Passage to read:

——

A film about the stickleback that saved thousands shown at the Presidential Library

28 April 2022

On April 28, 2022 Presidential Library hosted the premiere screening of the documentary “"Wasp Waist" of the White Sea Ecosystem”. The film had been created with the support of the Three-Spined Stickleback as a Key Component of the White Sea Ecosystem project.

The film was presented by the author and director Pavel Glazkov, a well-known researcher, candidate of biological sciences, journalist, blogger, author of the project “Two of every kind”. Director Dmitry Laius and director of photography Dmitry Skobelev also attended the cinema club.

Large fish - predators or those that people traditionally hunt, make up a small proportion of the inhabitants of the seas and rivers. A much larger role in the ecosystem is played by small fish that feed on plankton and serve as food for predatory fish and birds. These are the key types of the ecosystem that link the upper and lower food levels. It turns out a kind of "wasp waist", the most important gear in a large and complex mechanism of any marine or freshwater ecosystem. 

In the White Sea an important role in the formation of the “wasp waist” is played by the three-spined stickleback, which, not being a commercial fish, makes up to 90% of all fish in the coastal zone. This, as well as the rapid growth of its population during warming and interesting features of biology, made the stickleback the hero of the film and the three-spined Stickleback as a Key Component of the White Sea Ecosystem project.

——

Given data:
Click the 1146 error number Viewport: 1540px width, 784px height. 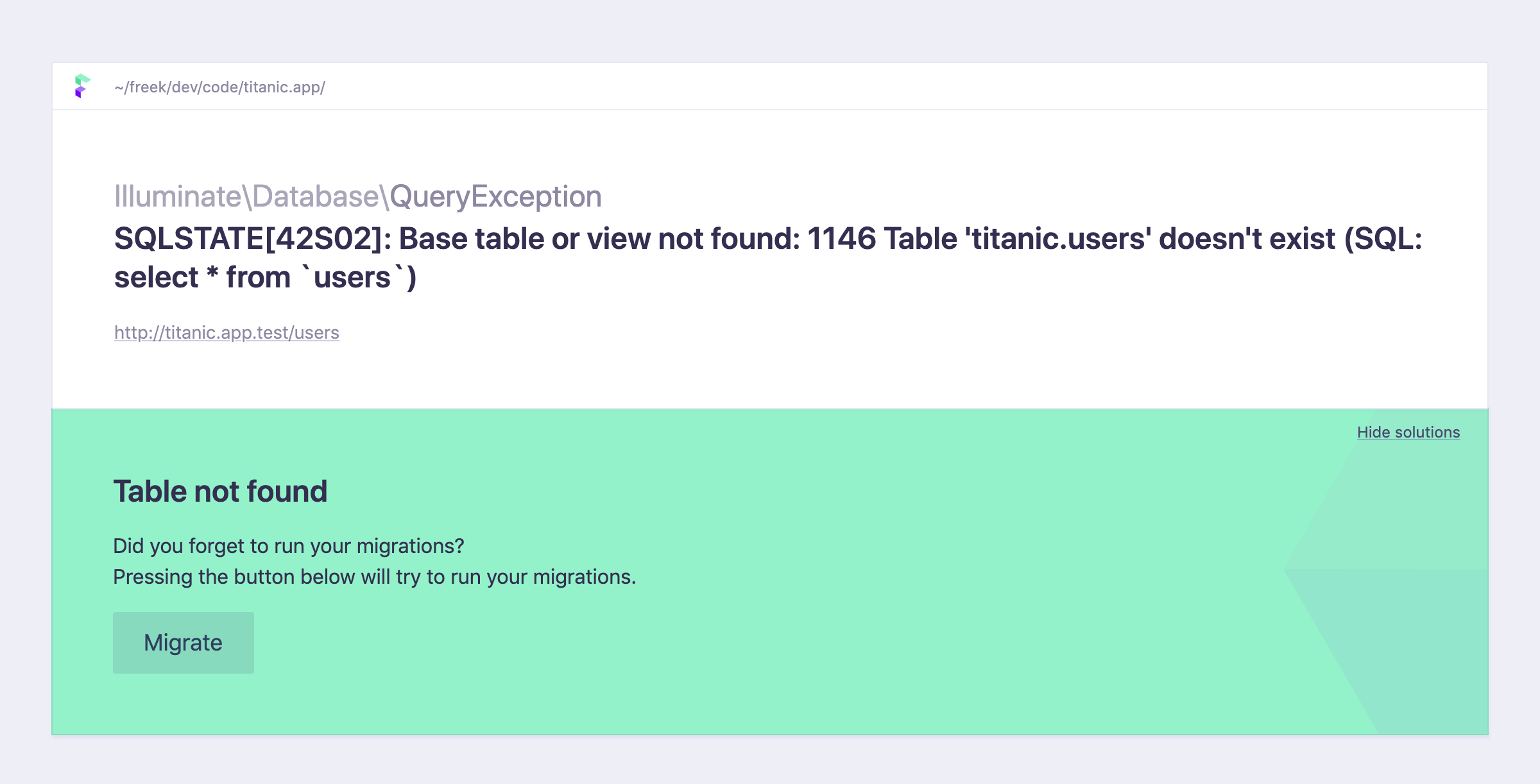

——

List of tasks:
**1.** Repeat the passage about the stickleback documentary word for word, starting with "The film was" and going on through "or freshwater ecosystem.".
**2.** Carry on the passage about the stickleback documentary from the point where it stops.

Responses per task:
**1.**
The film was presented by the author and director Pavel Glazkov, a well-known researcher, candidate of biological sciences, journalist, blogger, author of the project “Two of every kind”. Director Dmitry Laius and director of photography Dmitry Skobelev also attended the cinema club.

Large fish - predators or those that people traditionally hunt, make up a small proportion of the inhabitants of the seas and rivers. A much larger role in the ecosystem is played by small fish that feed on plankton and serve as food for predatory fish and birds. These are the key types of the ecosystem that link the upper and lower food levels. It turns out a kind of "wasp waist", the most important gear in a large and complex mechanism of any marine or freshwater ecosystem.

**2.**
Leningraders who survived the siege have a special relationship with this plain-looking fish. In peacetime, stickleback was considered "weedy" and it was not eaten. But when the city was under siege and food supplies ran out, Leningraders began to extract stickleback from the Neva. Evgenia Mikhailovna Sinilnikova shared her memories of how this little fish helped people survive.

The filming was carried out in the vicinity of the Marine Biological Station of St. Petersburg State University (Republic of Karelia) in the summer of 2019.

The film collects interviews of experienced and young scientists, students who study the three-spined stickleback and try to answer important and difficult questions of modern biology about how marine ecosystems respond to global human-induced changes.

The event is available on the Presidential Library’s Rutube-channel.